In the items below, from the line with "Given: Check Ashmore" through the end of the items, replace "Collapse All" with "Expand All" and leave every other part unchanged. Give back only those lines, and leave the pictures out of your answer.

··· MATERIAL SHOWN ···

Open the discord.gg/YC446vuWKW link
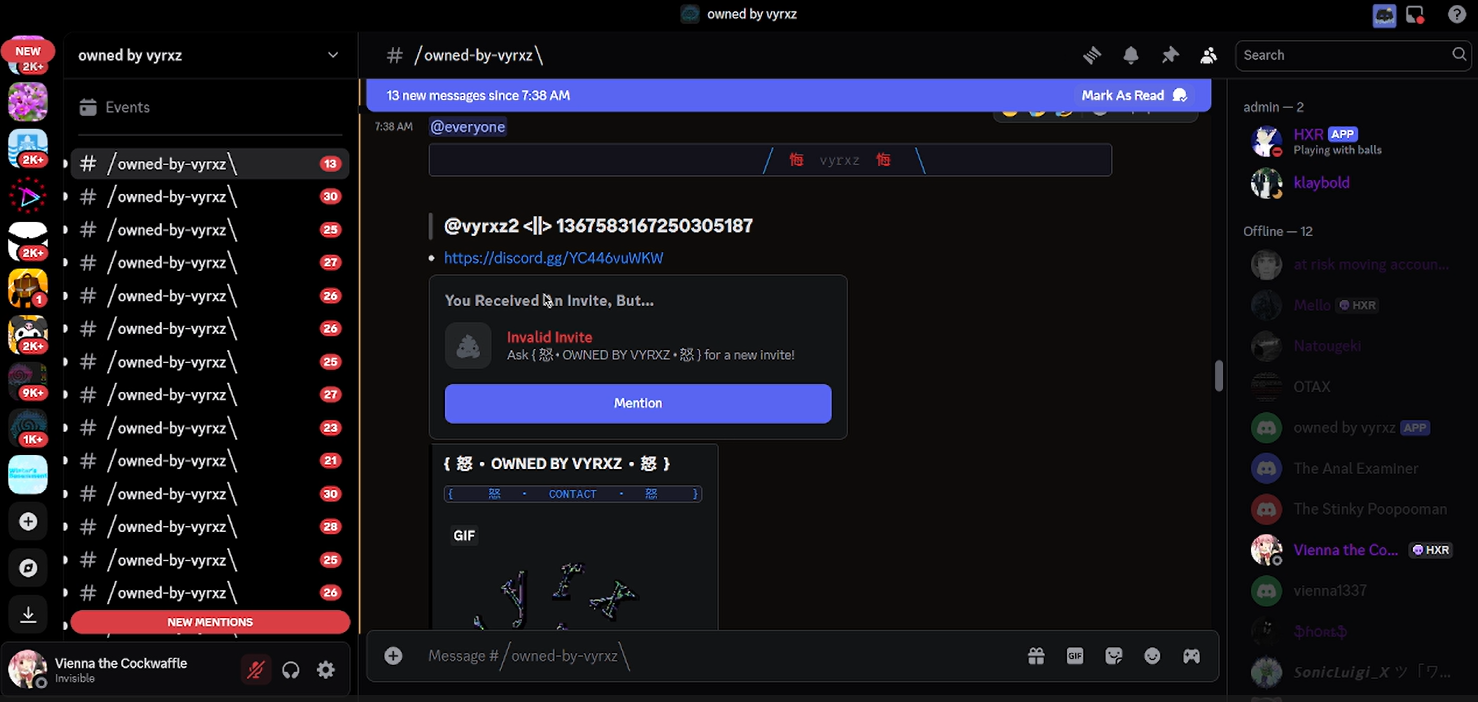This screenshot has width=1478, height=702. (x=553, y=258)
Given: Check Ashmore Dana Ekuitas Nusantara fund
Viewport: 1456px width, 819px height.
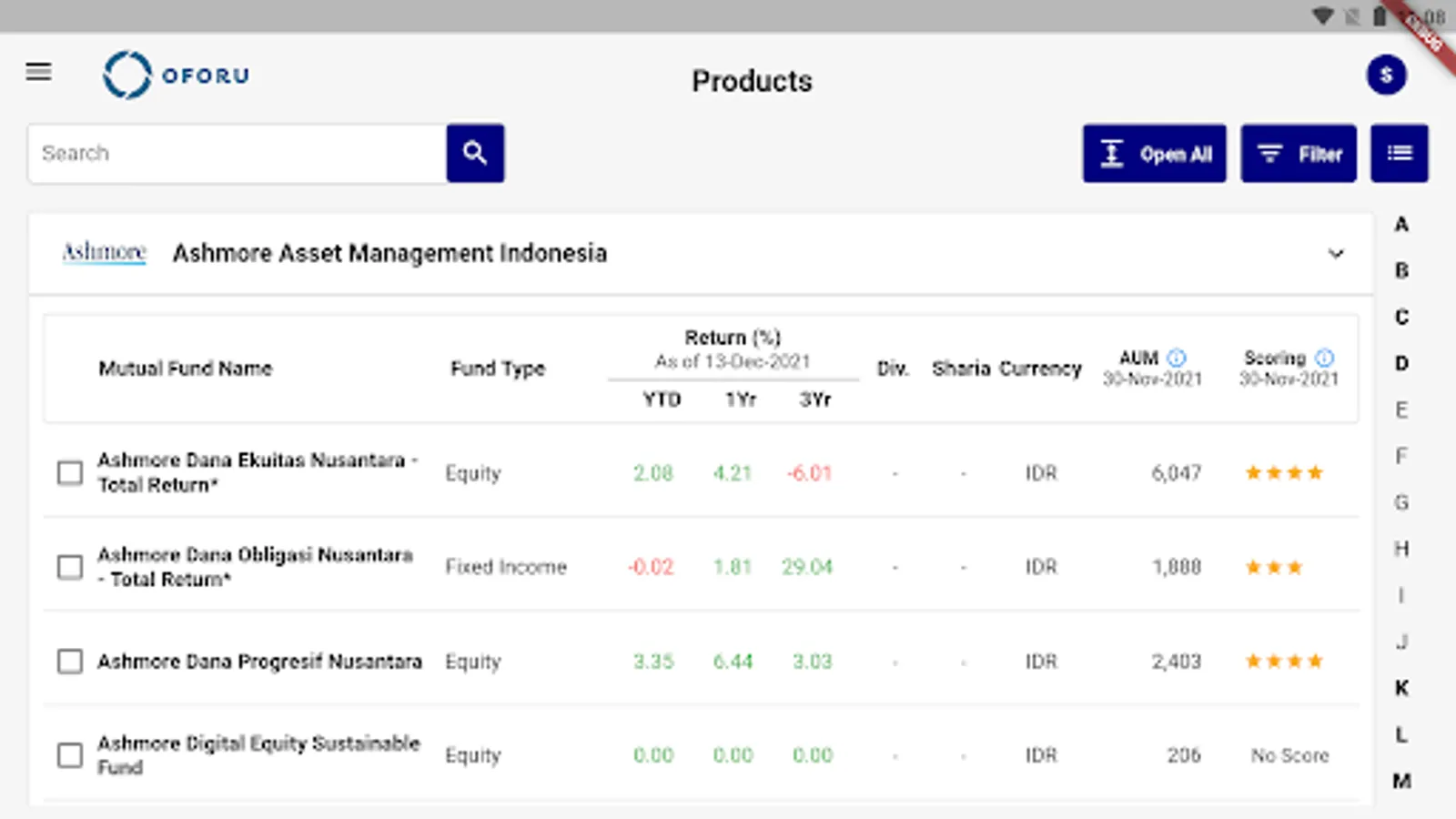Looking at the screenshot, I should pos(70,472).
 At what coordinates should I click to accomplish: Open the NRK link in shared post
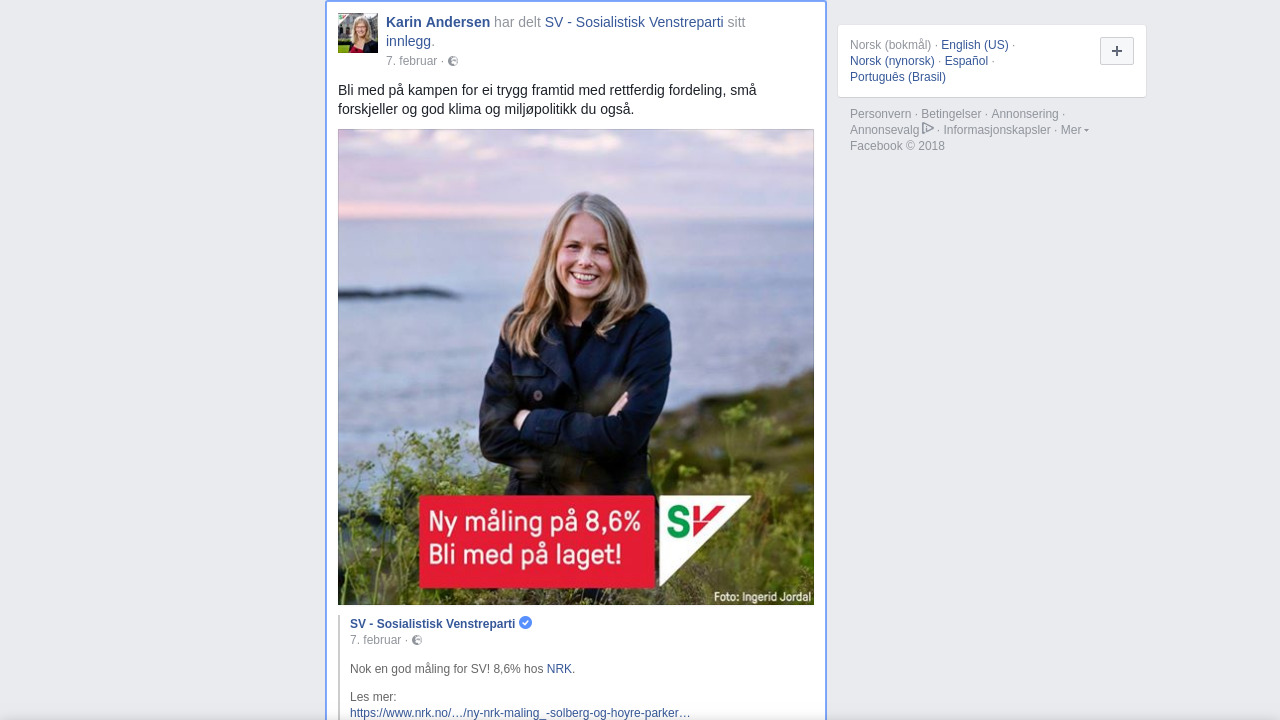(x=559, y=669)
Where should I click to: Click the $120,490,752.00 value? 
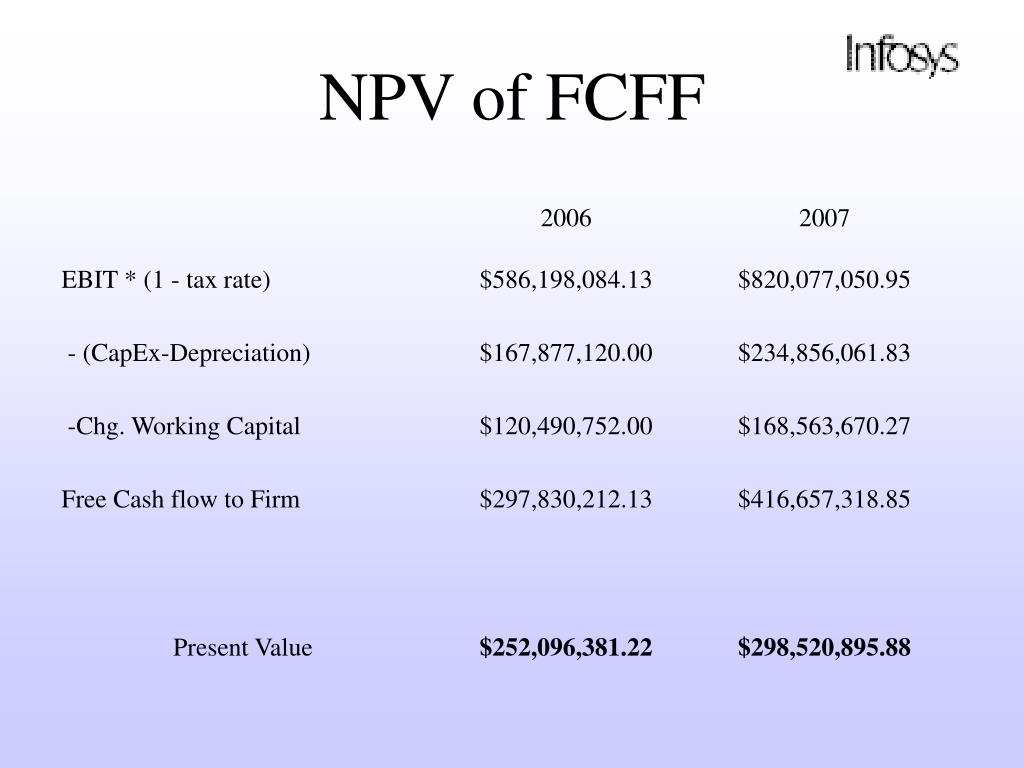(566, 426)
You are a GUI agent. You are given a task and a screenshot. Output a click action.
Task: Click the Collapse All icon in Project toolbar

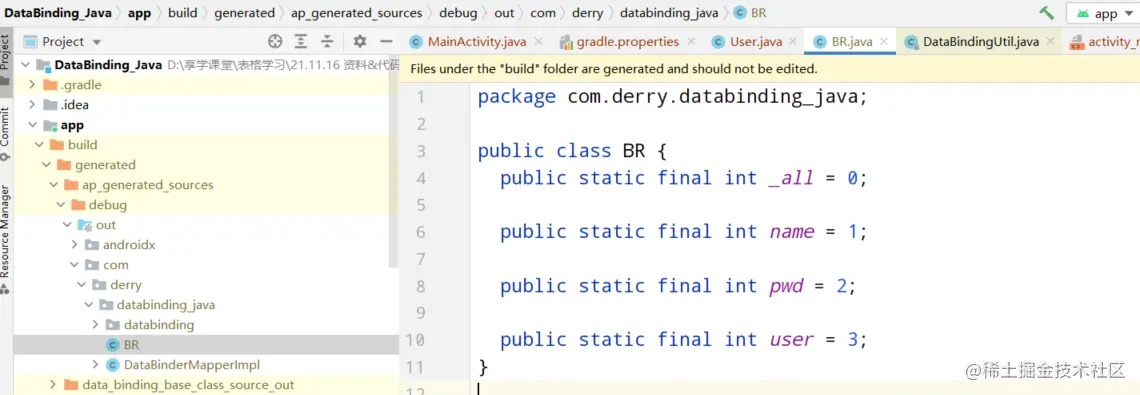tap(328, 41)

···

RESPONSE
Given: Check Ashmore Dana Ekuitas Nusantara fund
Viewport: 1456px width, 819px height.
Looking at the screenshot, I should pos(70,472).
 At what coordinates should I click to accomplish: Open the NRK link in shared post
(x=559, y=669)
Where should I click to: Click the $120,490,752.00 value? 
(566, 426)
You are a GUI agent. You are given a task and a screenshot. Output a click action.
Task: Click the Expand All icon in Project toolbar

tap(328, 41)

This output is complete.